Ogni mamma è un mondo a sé, ogni figlio è un figlio unico da amare e da salvare. Non è vero che non si accorgono della trappola nella quale è caduto il figlio, nella stragrande maggioranza dei casi sanno benissimo le cose come vanno. Ma un conto è sapere, altra cosa è sapere che cosa fare; come e con quali mezzi intervenire. Il tossicodipendente, fin da quando ha inizio la sua disavventura, impara a mentire. Soprattutto ai genitori. Nega, se fosse possibile, anche l’ evidenza. La mamma intuisce, chiede, accusa; lui nega, urla, minaccia, giura. Anche alla mamma più intraprendente allora viene il dubbio. Ma perché continuare a parlare solo delle mamme? Ancora una volta sulla donna viene gettato il peso della croce; ancora una volta assurge a cirenea incompresa della famiglia, della società. La responsabilità dell’ educazione ricade su entrambi i genitori. Il più delle volte, la mamma non è una casalinga a tempo pieno. Esce la mattina per andare a lavorare fuori casa e ritorna la sera per riprendere a lavorare dentro casa. Il peso che porta è enorme, i sacrifici non si contano. Il prefetto sembra non conoscere bene la realtà della famiglia italiana. La frase con cui conclude la conferenza : “Se avessi un figlio lo prenderei a schiaffi …” lascia intendere che non ne ha. Di certo se dovesse averne uno che come tanti si è lasciato ammaliare dalla droga, ben presto si accorgerebbe che prenderlo a schiaffi serve a poco. Sono convinto, invece, che come tanti padri, anche il prefetto passerebbe notti insonni alla ricerca di una soluzione da trovare.
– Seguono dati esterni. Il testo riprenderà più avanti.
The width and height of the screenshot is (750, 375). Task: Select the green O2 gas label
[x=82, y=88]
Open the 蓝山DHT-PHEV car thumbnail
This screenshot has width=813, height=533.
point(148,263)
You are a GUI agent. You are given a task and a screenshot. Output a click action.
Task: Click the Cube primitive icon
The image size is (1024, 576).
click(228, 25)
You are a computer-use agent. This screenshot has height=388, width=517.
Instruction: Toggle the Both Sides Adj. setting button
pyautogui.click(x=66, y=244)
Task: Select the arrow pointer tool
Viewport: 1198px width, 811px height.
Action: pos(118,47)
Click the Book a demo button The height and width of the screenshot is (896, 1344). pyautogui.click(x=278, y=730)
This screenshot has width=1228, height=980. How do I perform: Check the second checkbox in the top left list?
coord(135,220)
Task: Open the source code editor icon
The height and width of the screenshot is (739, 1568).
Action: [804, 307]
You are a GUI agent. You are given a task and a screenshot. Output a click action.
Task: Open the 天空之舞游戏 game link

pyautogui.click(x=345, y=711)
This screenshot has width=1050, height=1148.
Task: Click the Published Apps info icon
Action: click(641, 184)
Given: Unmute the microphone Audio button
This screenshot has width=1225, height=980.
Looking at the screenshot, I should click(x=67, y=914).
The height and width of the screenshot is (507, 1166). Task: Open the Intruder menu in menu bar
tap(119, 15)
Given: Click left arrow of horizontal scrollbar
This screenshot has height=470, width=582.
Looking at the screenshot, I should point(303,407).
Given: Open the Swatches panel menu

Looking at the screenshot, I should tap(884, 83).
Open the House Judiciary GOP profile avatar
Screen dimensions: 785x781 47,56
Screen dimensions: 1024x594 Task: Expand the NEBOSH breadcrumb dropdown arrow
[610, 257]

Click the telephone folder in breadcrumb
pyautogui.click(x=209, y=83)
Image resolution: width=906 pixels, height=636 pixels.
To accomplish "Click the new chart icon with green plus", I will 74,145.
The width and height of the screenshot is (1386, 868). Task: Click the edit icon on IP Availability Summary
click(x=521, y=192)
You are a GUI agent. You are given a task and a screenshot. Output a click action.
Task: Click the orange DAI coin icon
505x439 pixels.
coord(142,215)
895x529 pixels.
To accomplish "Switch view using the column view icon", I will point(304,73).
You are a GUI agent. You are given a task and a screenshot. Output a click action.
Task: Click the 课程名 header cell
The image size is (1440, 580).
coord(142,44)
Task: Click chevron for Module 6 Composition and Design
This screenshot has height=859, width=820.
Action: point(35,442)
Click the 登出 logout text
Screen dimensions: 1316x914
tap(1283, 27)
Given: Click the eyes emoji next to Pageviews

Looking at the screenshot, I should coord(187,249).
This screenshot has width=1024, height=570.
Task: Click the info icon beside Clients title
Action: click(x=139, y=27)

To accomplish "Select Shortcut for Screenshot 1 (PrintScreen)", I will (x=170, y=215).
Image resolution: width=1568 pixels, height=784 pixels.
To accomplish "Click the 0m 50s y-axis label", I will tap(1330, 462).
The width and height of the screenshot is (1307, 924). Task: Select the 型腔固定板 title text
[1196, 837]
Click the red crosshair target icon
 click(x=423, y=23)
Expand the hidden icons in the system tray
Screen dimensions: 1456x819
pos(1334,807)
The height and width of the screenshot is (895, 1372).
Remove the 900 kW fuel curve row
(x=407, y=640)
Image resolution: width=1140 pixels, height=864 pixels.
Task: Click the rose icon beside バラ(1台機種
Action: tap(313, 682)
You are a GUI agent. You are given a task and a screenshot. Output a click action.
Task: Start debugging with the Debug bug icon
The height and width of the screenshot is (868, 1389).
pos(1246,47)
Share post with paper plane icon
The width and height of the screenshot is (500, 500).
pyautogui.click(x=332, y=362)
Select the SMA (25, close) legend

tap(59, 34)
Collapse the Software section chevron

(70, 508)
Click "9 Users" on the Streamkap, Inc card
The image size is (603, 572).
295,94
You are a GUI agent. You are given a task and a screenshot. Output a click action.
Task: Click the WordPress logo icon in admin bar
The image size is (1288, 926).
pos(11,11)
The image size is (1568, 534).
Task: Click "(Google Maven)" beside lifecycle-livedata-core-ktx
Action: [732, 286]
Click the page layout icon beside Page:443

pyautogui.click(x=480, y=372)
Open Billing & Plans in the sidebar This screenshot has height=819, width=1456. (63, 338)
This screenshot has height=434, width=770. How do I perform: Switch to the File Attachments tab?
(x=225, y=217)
E si darebbe da fare, come tanti genitori, per salvarlo. Nelle parole del prefetto di Perugia si nota la stessa rabbia, figlia dell’ impotenza, che alberga in tutte le persone bi buona volontà nel vedere tanti giovani bruciare stupidamente gli anni più belli della loro unica esistenza, le conclusioni, però, avrebbero dovute essere ben altre. Invece la parola ha detto più del suo pensiero. Ne sono convinto. Non tutti sono abituati a parlare a braccio, non tutti sanno maneggiare con arte la parola. Di certo, l’ ha fatta proprio grossa. “Poni, Signore, una custodia alla mia bocca …”. Resta il fatto che la droga è un dramma irrisolto e per certi aspetti accantonato, il cui peso ricade soprattutto sulle famiglie del malcapitato. Dobbiamo fare di più. Tutti. Torniamone a parlare a mente serena. Per il bene dei nostri giovani e delle future generazioni. di Padre Maurizio PATRICIELLO
Questo è un argomento che mi sta molto a cuore perché 4 anni fa mi ha strappato un figlio di 29 anni, bello come il sole e buono e generoso come non mai….sulla maledetta droga c’è come una cortina di silenzio-assenso, tanto è vero che persino chi dovrebbe governarci sta disquisendo tra droghe leggere o pesanti per renderle legali….vorrei che solo per un secondo provassero il calvario che ho vissuto per ben dieci anni e poi riparlarne…ma tanto è tutto inutile rimangono solo convegni parole e business…e basta così perché tra poco esattamente il 25 luglio sarà il quarto anniversario e mi trovo ancora nello stadio della follia più totale…mi manca da morire e non c’è un cazzo da fare…vorrei solo aggiungere, che se si cominciasse a fare fatti concreti starei in prima linea…infatti un po’ di sollievo l’ho trovato due anni fa quando ho cominciato il volontariato nella Casa Circondariale di Isernia dove i “miei” detenuti sono per la maggior parte spacciatori e tossicodipendenti giovani bellissimi che si bruciano la vita e che io cerco di aiutare attuando quello che chiamo “perdono responsabile” perché dietro ognuno di loro c’è una mamma come me che si dispera e soffre…se almeno uno di loro si salva con il mio “nulla” Massimiliano ,il mio angelo dagli occhi verdi, non sarà morto invano…..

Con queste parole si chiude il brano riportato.